This Week

As I Unexpected

Moon Lander via Shutterstock

Every Friday we take a look back at the week’s headlines, centering on a theme we’ve singled out as particularly important. While “interesting” is diluted and obscured to the point of redundancy, “epic” continues to diminish in stature. Meanwhile, “unexpected” lurks in quiet inescapability. Amid all the hyperbole, it was the unexpected that caused us to pause for thought this week.

Liberals are able to force certain issues into the national debate. What the left gets right, according to conservatives:

Liberals recognize the real problems facing the poor, the hardships resulting from economic globalization and the socially destructive force of increasing inequality.

I think it’s better to illuminate shit and learn about it than to opinionate about it:

I don’t have any political opinions, I just am very curious. And it’s very interesting to listen to what people say

Researchers “cloak” a three-dimensional object with microwaves, rendering it invisible:

Cloaking in visible light, hiding more complex shapes and materials—that is, a cloak of Harry Potter qualities—remains distant, but Prof Alu pointed out that the steps in the meantime will be put to use.
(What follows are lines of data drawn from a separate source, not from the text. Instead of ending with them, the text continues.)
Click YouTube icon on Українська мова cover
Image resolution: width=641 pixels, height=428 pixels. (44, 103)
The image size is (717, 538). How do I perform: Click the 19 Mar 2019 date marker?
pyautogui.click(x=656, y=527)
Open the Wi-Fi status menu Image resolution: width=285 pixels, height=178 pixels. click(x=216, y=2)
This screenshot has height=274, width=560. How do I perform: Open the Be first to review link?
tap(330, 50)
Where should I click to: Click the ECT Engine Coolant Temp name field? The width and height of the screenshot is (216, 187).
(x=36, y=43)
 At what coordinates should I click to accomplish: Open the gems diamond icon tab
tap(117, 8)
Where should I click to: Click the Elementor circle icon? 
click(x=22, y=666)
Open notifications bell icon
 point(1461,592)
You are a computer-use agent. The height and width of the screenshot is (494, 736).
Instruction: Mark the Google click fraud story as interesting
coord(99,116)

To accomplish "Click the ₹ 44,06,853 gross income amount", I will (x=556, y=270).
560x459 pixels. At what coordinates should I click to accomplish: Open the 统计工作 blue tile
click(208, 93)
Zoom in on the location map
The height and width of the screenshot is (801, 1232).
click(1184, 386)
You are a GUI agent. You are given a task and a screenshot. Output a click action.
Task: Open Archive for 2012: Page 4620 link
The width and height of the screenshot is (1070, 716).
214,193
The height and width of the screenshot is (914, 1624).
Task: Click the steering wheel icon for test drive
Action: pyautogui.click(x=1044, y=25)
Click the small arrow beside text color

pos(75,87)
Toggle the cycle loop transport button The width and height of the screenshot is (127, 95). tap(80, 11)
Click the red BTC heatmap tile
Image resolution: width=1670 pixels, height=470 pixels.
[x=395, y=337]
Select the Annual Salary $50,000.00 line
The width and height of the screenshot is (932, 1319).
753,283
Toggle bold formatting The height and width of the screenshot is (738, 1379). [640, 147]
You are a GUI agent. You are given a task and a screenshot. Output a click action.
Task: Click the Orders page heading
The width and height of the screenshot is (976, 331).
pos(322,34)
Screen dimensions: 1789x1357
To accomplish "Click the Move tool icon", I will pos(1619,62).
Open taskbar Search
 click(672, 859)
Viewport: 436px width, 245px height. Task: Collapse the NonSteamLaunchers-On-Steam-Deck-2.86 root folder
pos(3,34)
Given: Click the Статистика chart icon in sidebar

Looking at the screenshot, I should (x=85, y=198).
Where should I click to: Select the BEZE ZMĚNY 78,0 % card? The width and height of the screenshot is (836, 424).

No matter what Gingrich says, space sex is probably not a good idea:

…the consensus appears to be that space sex would be supremely difficult -- and pretty lousy -- for a variety of reasons

Most Americans pay less in taxes than they think they do—and not enough to cover the programs they want:

Most important, American taxes are not sufficient to pay for the programs that many people want, like Medicare, Social Security, road construction and education subsidies.

New Yorkers who answered a flier in December found themselves confined to a Dallas hotel weeks later, forced into sermons, calisthenics:

“My teacher called me out, and said, ‘You don’t have an open heart.’ She basically guilted me into staying.”

Researchers discover the Rostov Ripper’s murders in the 1980s fit the formula that predicts earthquakes:

It’s the same result scientists get when they plot the magnitude of earthquakes against the number of times each magnitude has occurred—and the same goes for a variety of natural phenomena.

Federal prescription drug sting, with help of con-artist, cost Google $500 million:

…it’s worth asking why Google was given the opportunity to settle such serious charges against it by writing a check

Why scientists should not be science journalists:

The purpose of a headline is not to tell the story. That’s the purpose of the story.

Twitter sexts from poet Patricia Lockwood:

I play Whac-A-Mole and all the moles let me whac them. They rise up to meet me, they desire nothing more than to be whac.